Chain length determines molecular colour of fluorescent polymers
Researchers at ETH Zurich have developed fluorescent polymers whose colour can be easily tuned. Depending on their length, the polymers emit a different colour. Potential applications include biomedicine, security printing and solar energy.
Around the world, a huge amount of research and development work is currently being done on carbon-containing, or organic, molecules that emit coloured light after appropriate excitation. This research field is driven by the display industry and the development of biomedical imaging techniques.
While precise colour tuning in organic fluorescent dyes has so far usually been achieved by mixing different molecules, ETH researchers have now developed an approach that can generate a broad palette of colours by way of chemical adjustments within the molecules themselves.
Yinyin Bao, a group leader in the group of ETH professor Jean-Christophe Leroux, and his team of scientists turned to fluorescent organic polymers for this work. These polymers can best be thought of as moving chains of varying lengths. "The chains have a symmetrical structure, and two components within them contribute to the fluorescence," Bao explains. "One component, called the fluorophore, sits in the middle of the chain, while the other component occurs once at each of the chain's two ends."
Joining the fluorophore in the middle of the chain with each end of the chain are links whose number and structure scientists can adjust. If the polymer chain is bent so that one of its ends comes to lie near the fluorophore and the chain is simultaneously irradiated with UV light, it fluoresces.
Distance affects the interaction
The scientists have now been able to show that the fluorescence colour depends not only on the structure of the chain links and ends, but also on the number of chain links. "It's the interaction of the chain end and the fluorophore that's responsible for the fluorescence of these polymers," Bao says: "The distance between the two components affects how they interact and thus the colour that's emitted."
Using a method called living polymerisation, the researchers can regulate the number of chain links. First, they gradually grow the chain by a slow process of attaching building blocks to the fluorophore. Once the desired length is reached, the scientists can terminate the process and simultaneously generate the chain end molecule. This is how the researchers produced polymers with different colours: with fewer than 18 building blocks, the molecules fluoresce yellow; with 25 chain links, green; and with 44 or more links, blue. "What's special about this is that these differently luminescent polymers are all composed of the exact same components. The only difference is the chain length," Bao says.
Wide colour range OLEDs
The research team, including scientists from the group of ETH Professor Chih-Jen Shih and from the Royal Melbourne Institute of Technology in Australia, published their work in the journal Science Advances. Currently, the researchers can produce fluorescent polymers in yellow, green and blue, but they are working on extending the principle to include other colours, including red.

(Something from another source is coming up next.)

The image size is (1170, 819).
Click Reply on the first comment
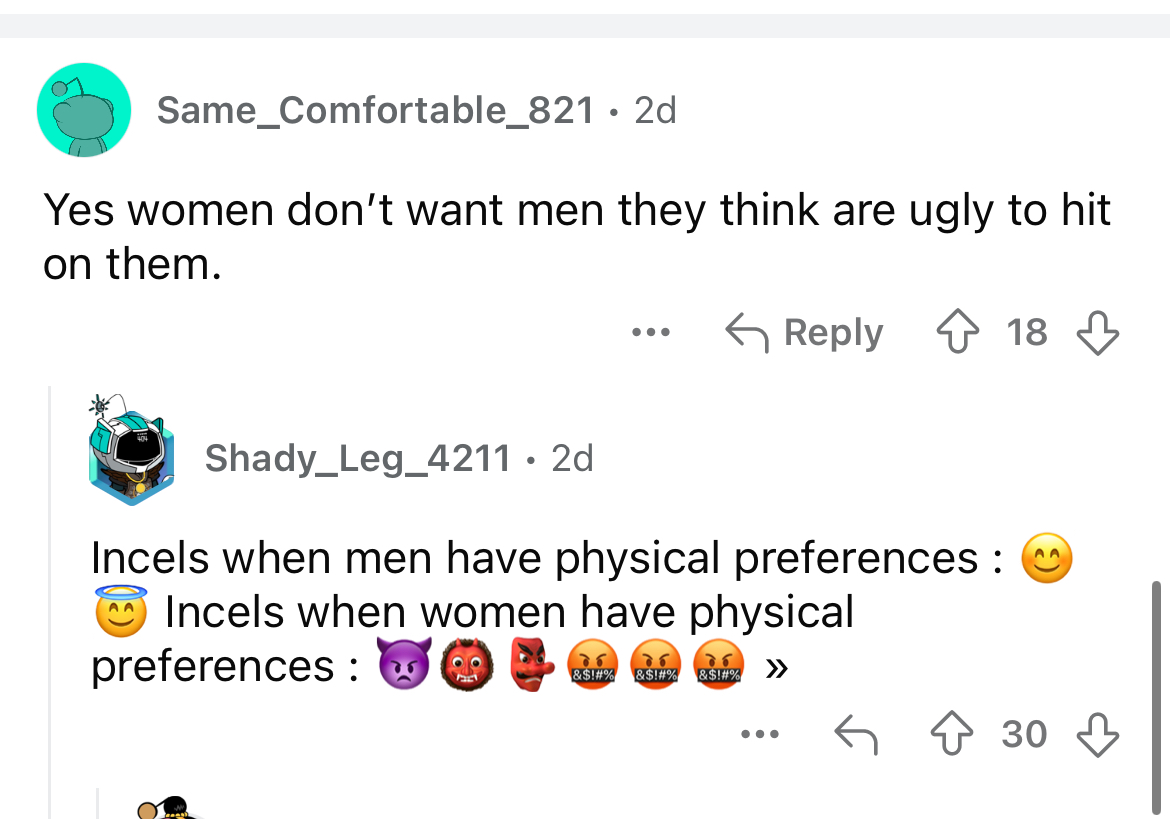tap(805, 332)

These new fluorescent polymers can't be used directly as OLEDs (organic LEDs) in displays because their electrical conductivity is not sufficiently high, Bao explains. However, it ought to be possible to combine the polymers with semiconducting molecules in order to produce wide colour range OLEDs in a simple way. Used in concentrated solar power plants, they could also collect sunlight more efficiently and thus increase the plants' efficiency.
Bao sees their main areas of application in laboratory diagnostic procedures that use fluorescence, for example in PCR, as well as in microscopy and imaging procedures in cell biology and medicine. Other potential uses would be as security features on banknotes and certificates or in passports.